Tixl Tuesday Explained Series is here! The Cross-Chain Bridge uses Liquidity Pools to provide bridging services. All Liquidity Pools are designed as single-asset Liquidity Pools so that liquidity providers are never exposed to the well-known risk called Impermanent Loss that liquidity providers of DEXs are facing.
The Liquidity Pools allow liquidity in any supported token to be added without the need to synchronize or partner with a project or even grant token minting permission to the bridge contract. Once a token is listed (and mapped on all networks; see Permissionless Listing) and once liquidity is available on all networks, users can bridge.
IMPORTANT: The USDC, USDT and TXL Liquidity Pools being were started with deposit limits. These will increase slowly, but regularly to make sure we are able to securely grow the protocol and keep the rewards/APRs attractive. To get notified about deposit limit increases, subscribe to https://t.me/tixl_announcements and https://twitter.com/tixlorg (and make sure you turn on notifications by clicking on the bell in Twitter).

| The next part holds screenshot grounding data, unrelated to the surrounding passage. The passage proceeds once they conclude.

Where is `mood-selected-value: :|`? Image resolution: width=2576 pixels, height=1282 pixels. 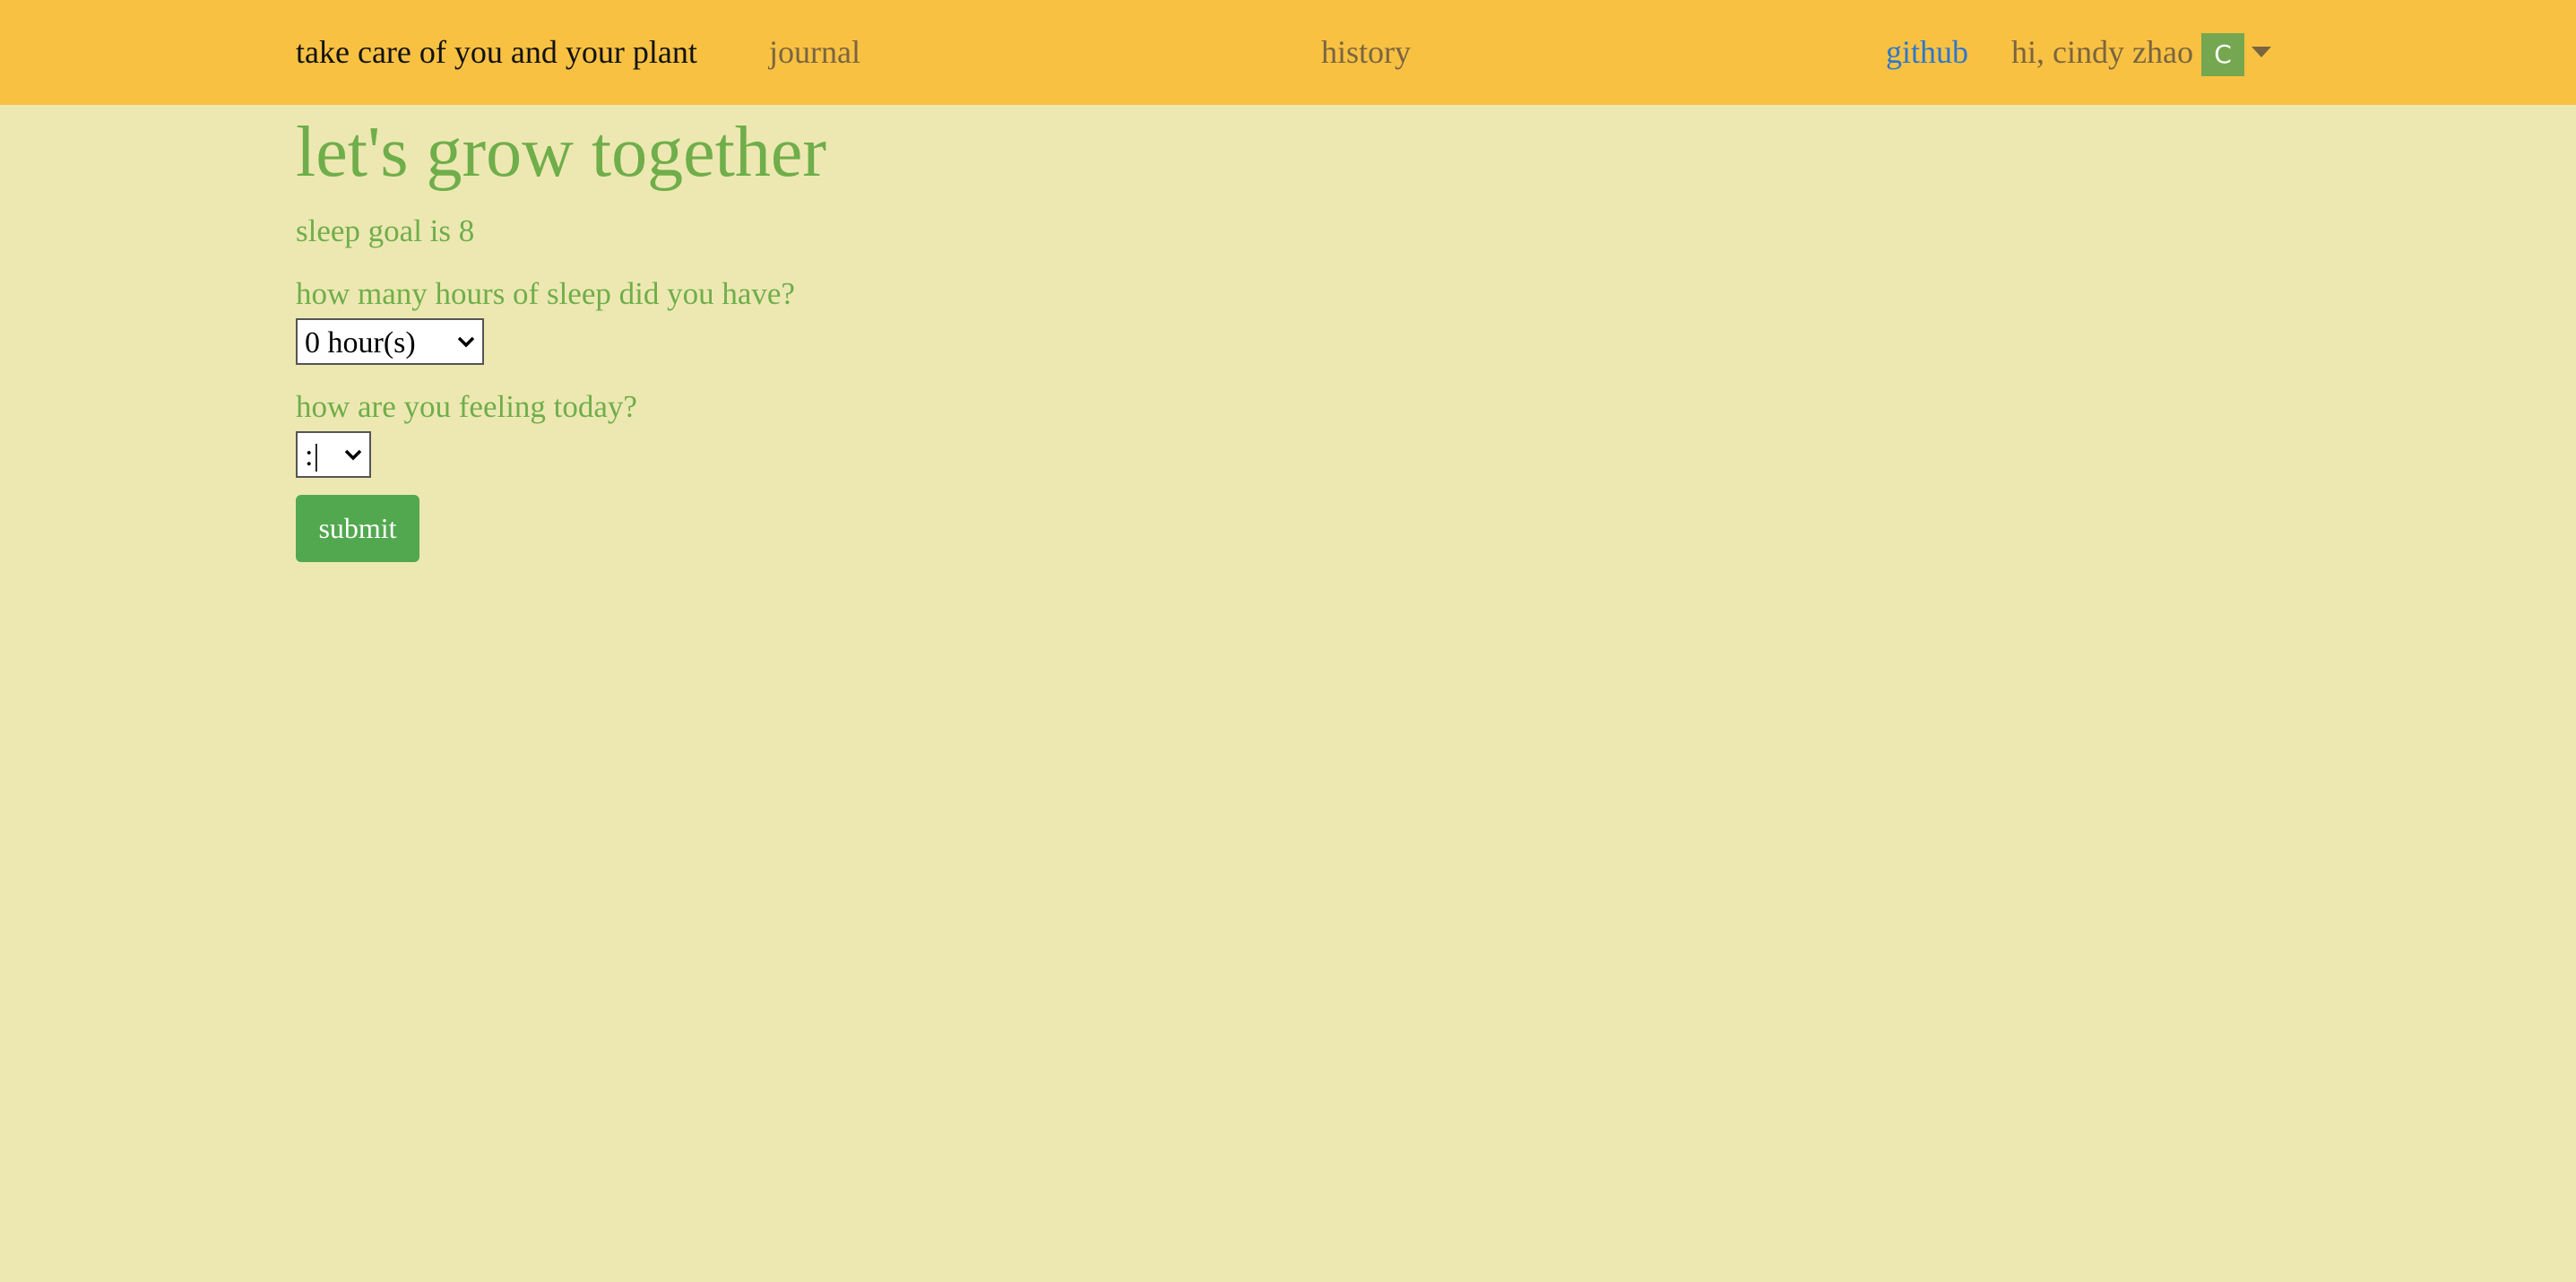
mood-selected-value: :| is located at coordinates (312, 456).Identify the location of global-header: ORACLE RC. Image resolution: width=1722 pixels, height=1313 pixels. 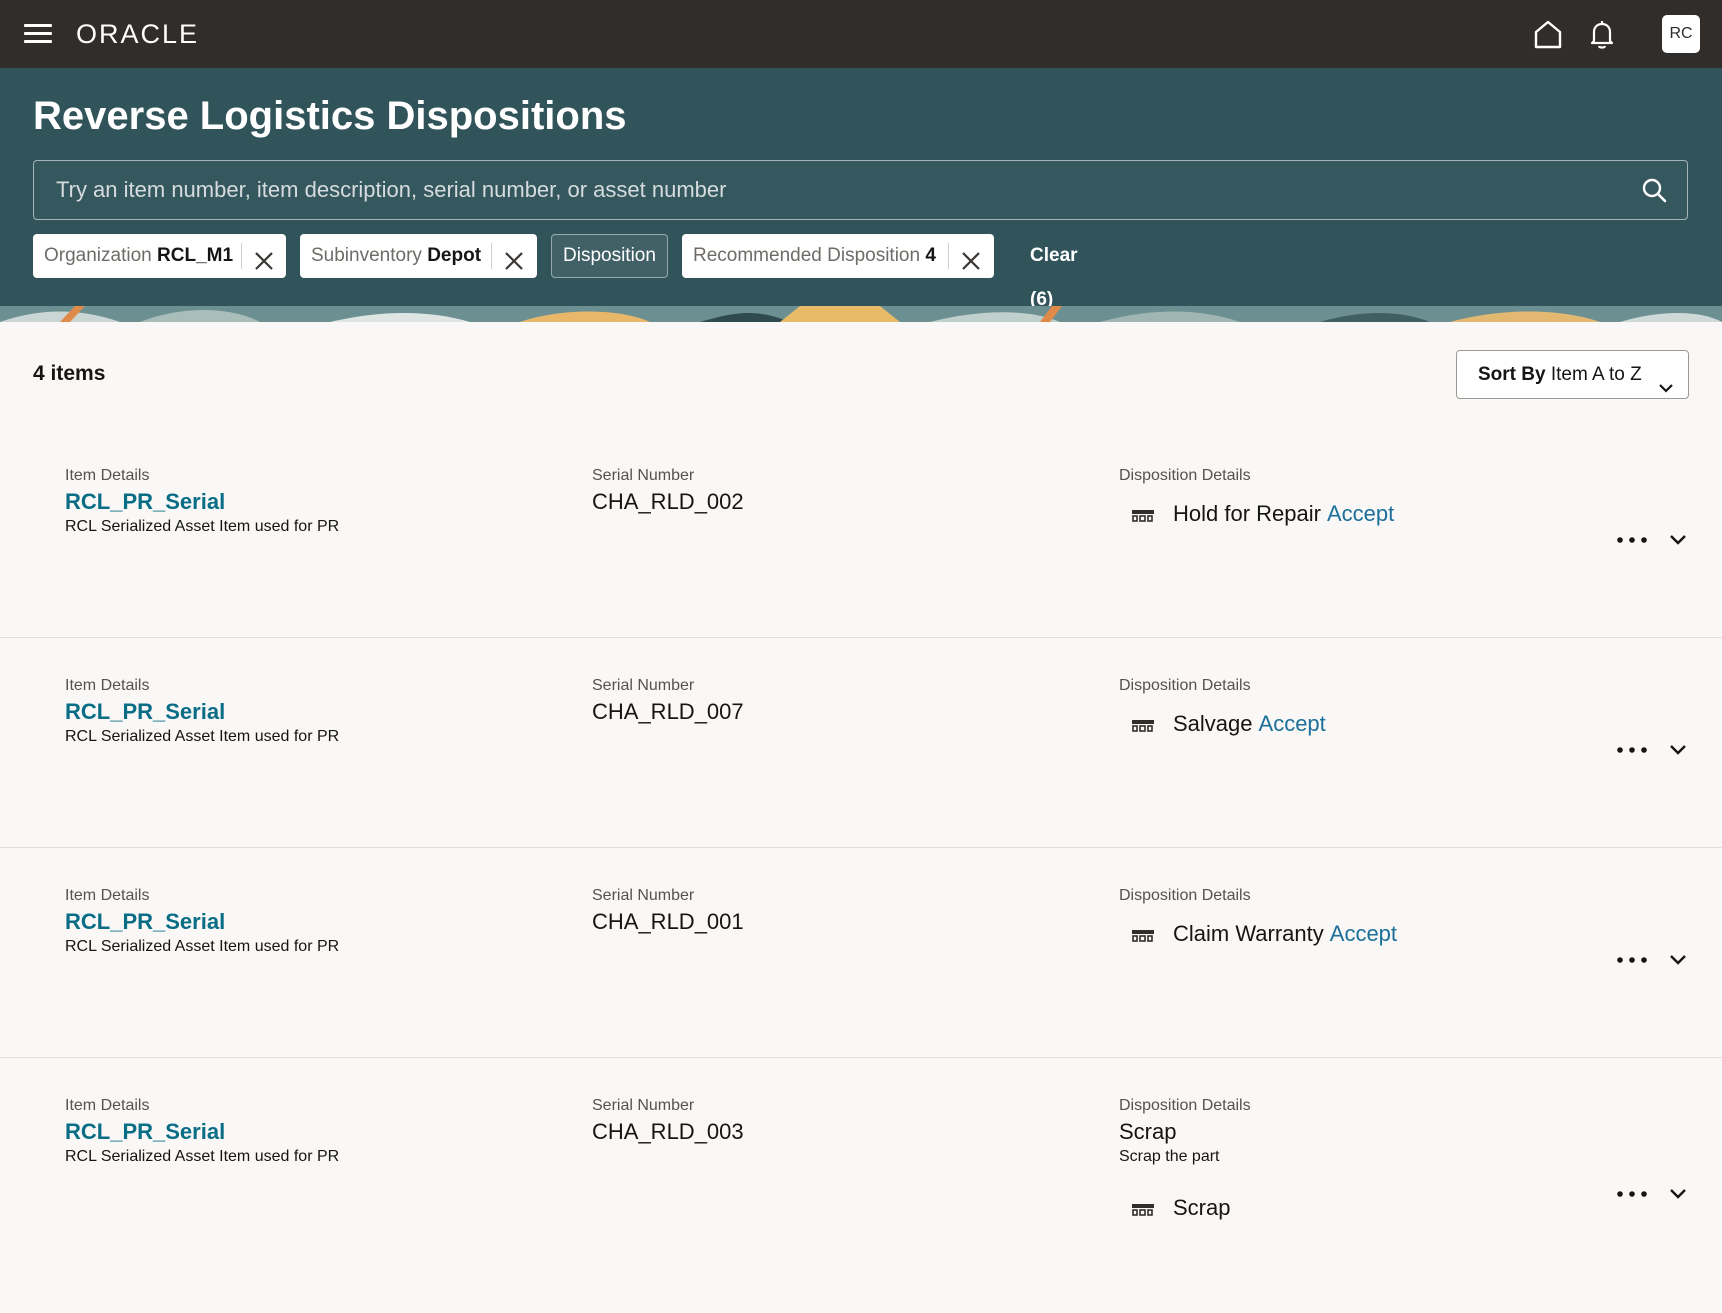
(861, 34).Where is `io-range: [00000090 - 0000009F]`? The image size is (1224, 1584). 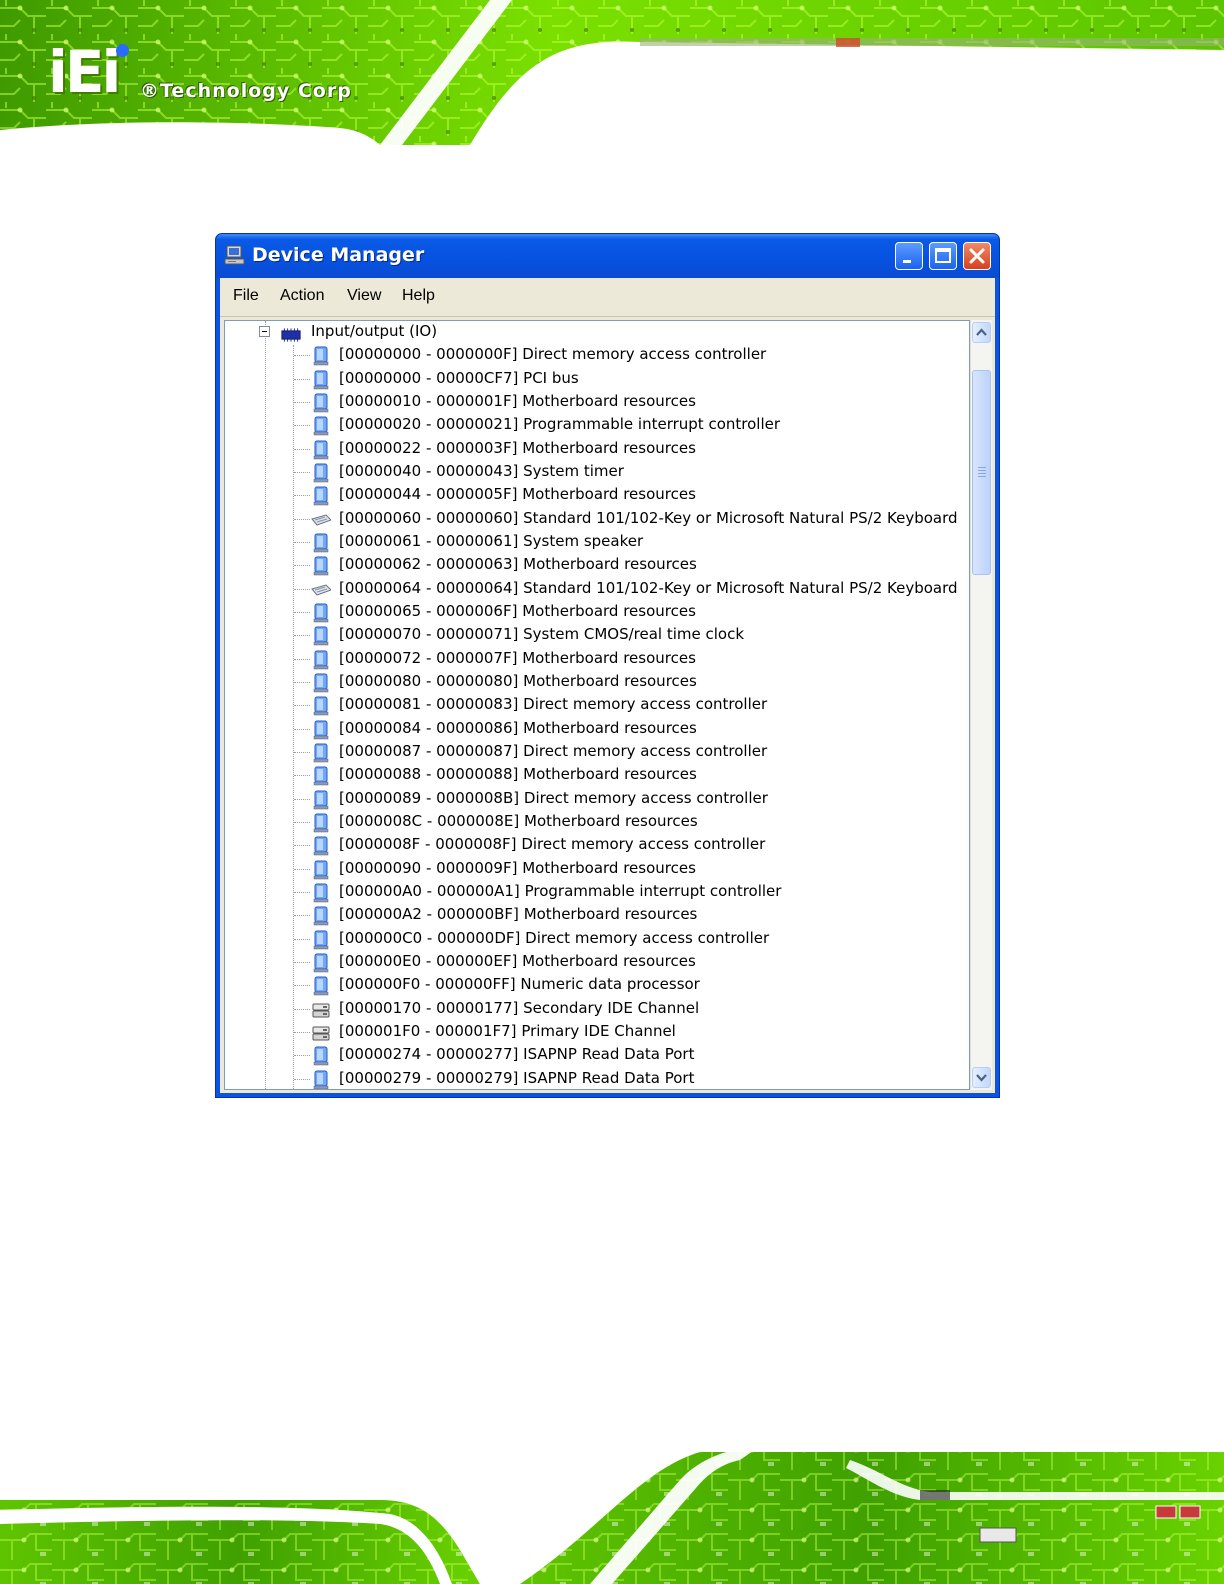 io-range: [00000090 - 0000009F] is located at coordinates (428, 868).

A liquidity provider (LP) puts liquidity in a Liquidity Pool.
As a “receipt”, the liquidity provider receives a LP Token that can be used
to withdraw liquidity at a later date and
to access a Liquidity Mining Pool (earn option 1) or a BRIDGE Farm, if available (earn option 2). To avoid excessive withdrawal activity, there is a small 0.2% fee on withdrawals from the Liquidity Pools.
The users of the token bridge use the liquidity of the liquidity providers to perform their transactions. As a protocol incentive fee, bridging users pay a small bridging fee. Being a community-oriented project, the Smart Contracts circulate the major part of the accumulated protocol incentive or bridging fees back to its liquidity providers and BRIDGE token owners. 70% of the protocol incentive or bridging fees go to the corresponding Reward Pool of the bridged token and 15% go into the corresponding Liquidity Mining Pool of that token.